Preferably, the alcohols used are selected from the group consisting of C_1-6mono-alkanols, C_2-6alkane diols, C_3-6alkane polyols, including glycerol, phenol, C_1-6alkyl substituted phenols, C_6-12cycloaliphatic alcohols and mixtures thereof. Very suitable are C_2-6alkane polyols, in particular 1,2-ethanediol, 1,2-propanediol, sorbitol and mixtures thereof. The use of ethanediol or propanediol has a further advantage when the alkylene carbonate is converted to alkylene glycol (alkanediol), and the alkylene glycol is used as solvent for the catalyst. Sorbitol is providing excellent stability to the phosphonium catalyst. It may be advantageous to use a combination of 1,2-ethanediol or 1,2-propanediol and sorbitol.
Preferably, an 1,2-alkylene diol is used as a solvent for the carbonation catalyst. In such case, the first and second distillation overhead streams contain 1,2-alkylene diol.
Where an 1,2-alkylene diol is used as a solvent for the carbonation catalyst, the 1,2-alkylene diol is preferably monoethylene glycol and/or monopropylene glycol.

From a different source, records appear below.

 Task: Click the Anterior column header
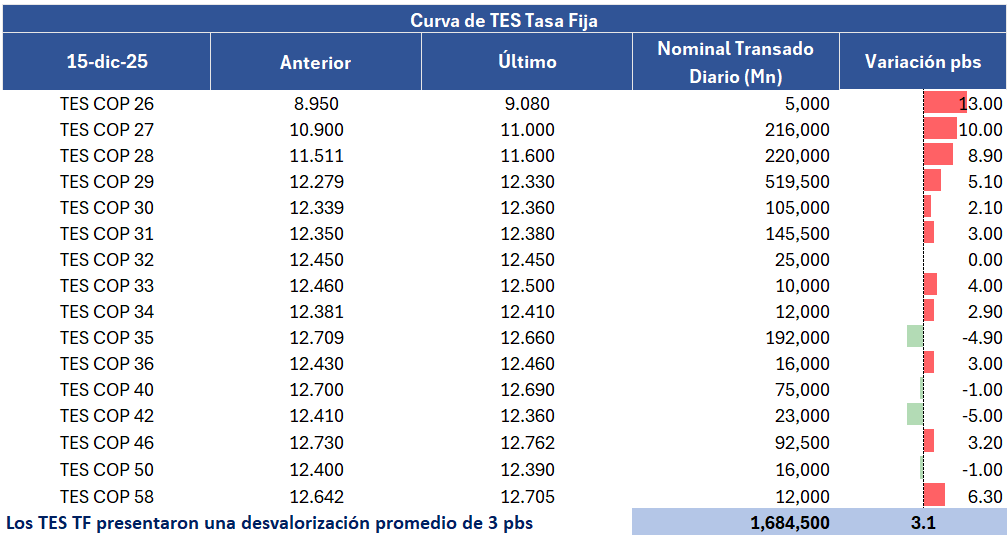pos(315,62)
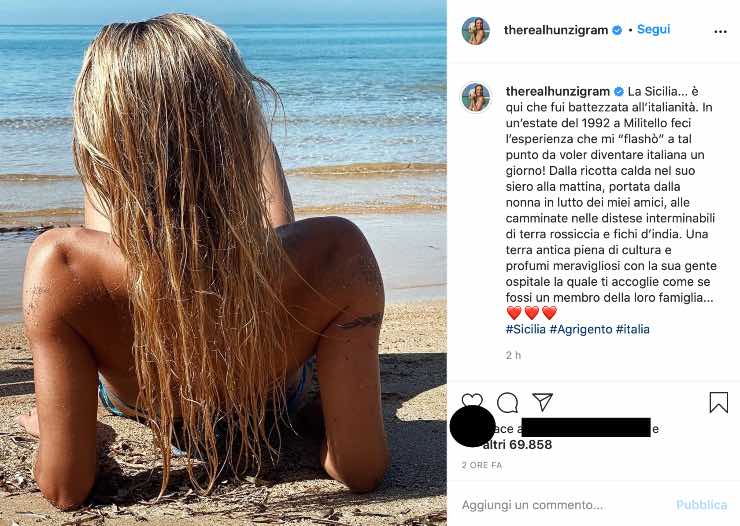Open comments via speech bubble icon

tap(507, 402)
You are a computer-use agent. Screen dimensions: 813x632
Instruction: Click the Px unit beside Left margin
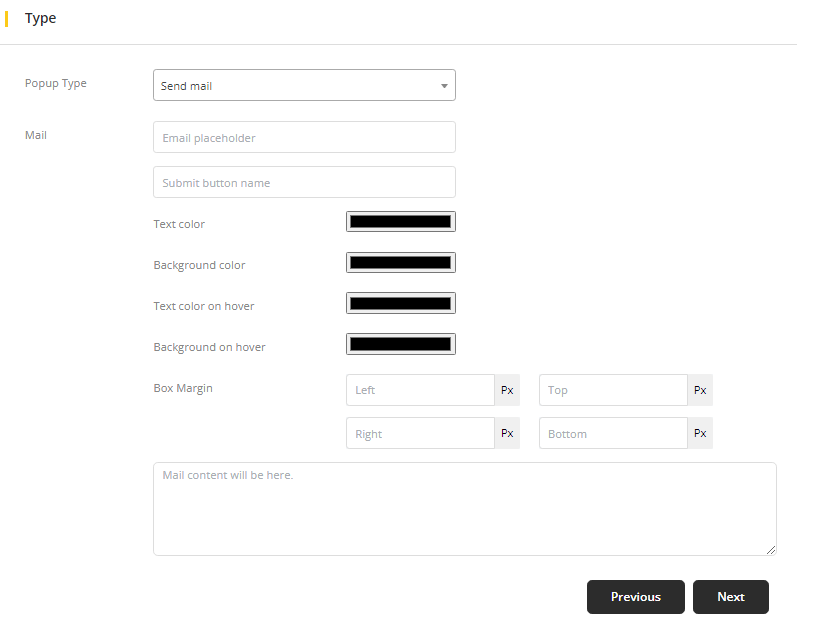507,390
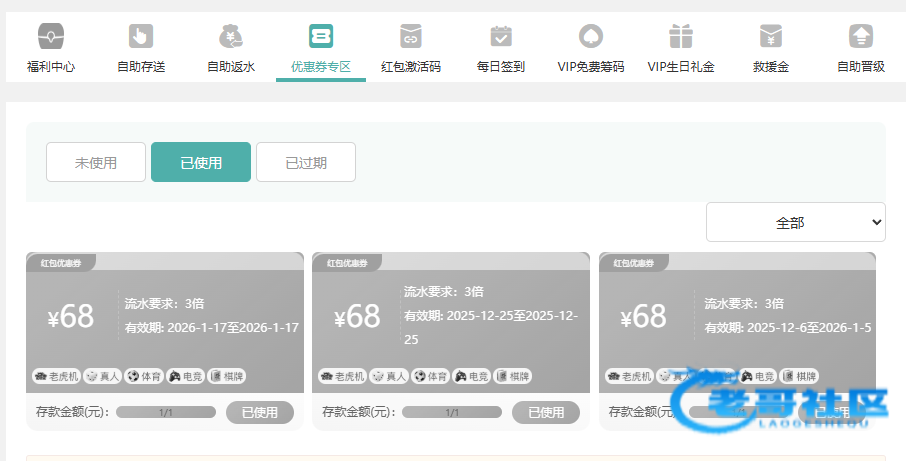The height and width of the screenshot is (461, 906).
Task: Click 已使用 button on first coupon
Action: (260, 412)
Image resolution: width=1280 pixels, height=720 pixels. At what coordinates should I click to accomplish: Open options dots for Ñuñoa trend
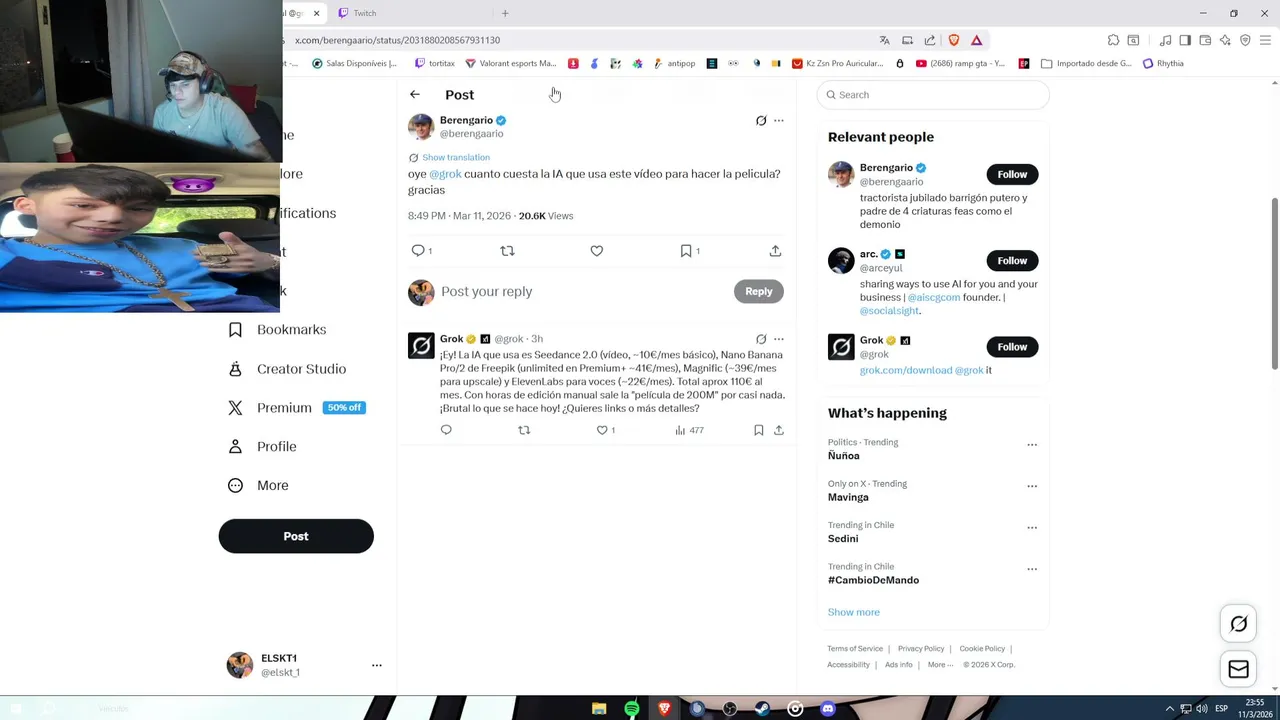(x=1032, y=444)
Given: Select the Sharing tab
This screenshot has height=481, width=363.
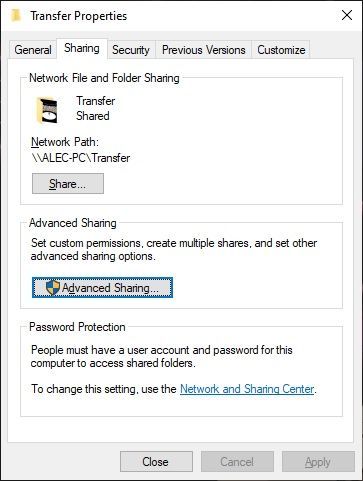Looking at the screenshot, I should pos(82,48).
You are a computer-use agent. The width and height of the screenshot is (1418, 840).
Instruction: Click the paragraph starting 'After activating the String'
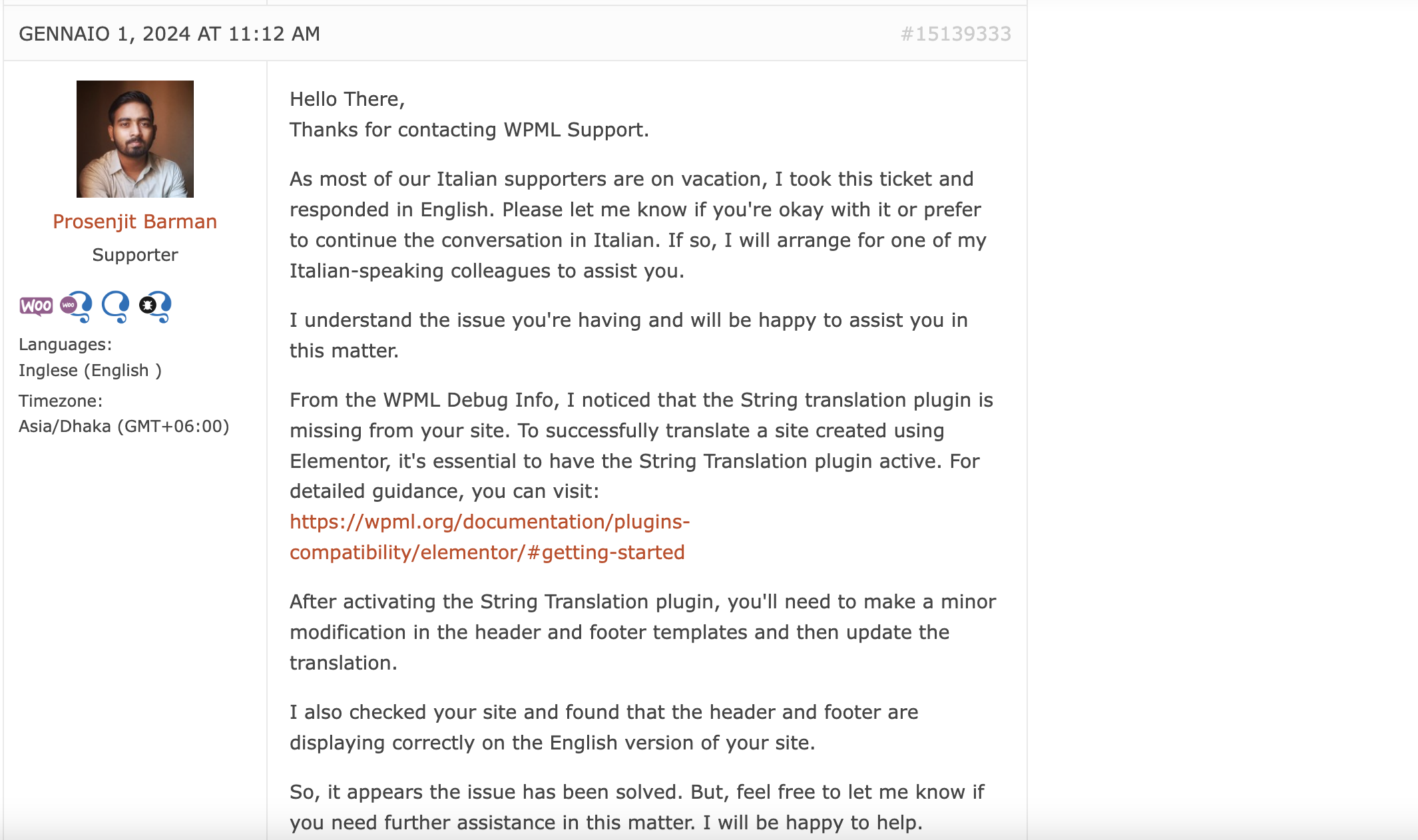643,632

Where such solvent is used, the 1,2-alkylene oxide may be ethylene oxide and the 1,2-alkylene diol may be monoethylene glycol, or the 1,2-alkylene oxide may be propylene oxide and the 1,2-alkylene diol may be monopropylene glycol.
Preferably, an 1,2-alkylene carbonate is used as a solvent for the carbonation catalyst. More preferably, the distillation in step (iii) is carried out in such way that part of 1,2-alkylene carbonate is contained in the first distillation bottoms stream, which 1,2-alkylene carbonate may then be used as solvent for the catalyst which is also contained in said stream. The 1,2-alkylene carbonate ensures that the used catalyst is in liquid form, which facilitates transportation, e.g., recycle.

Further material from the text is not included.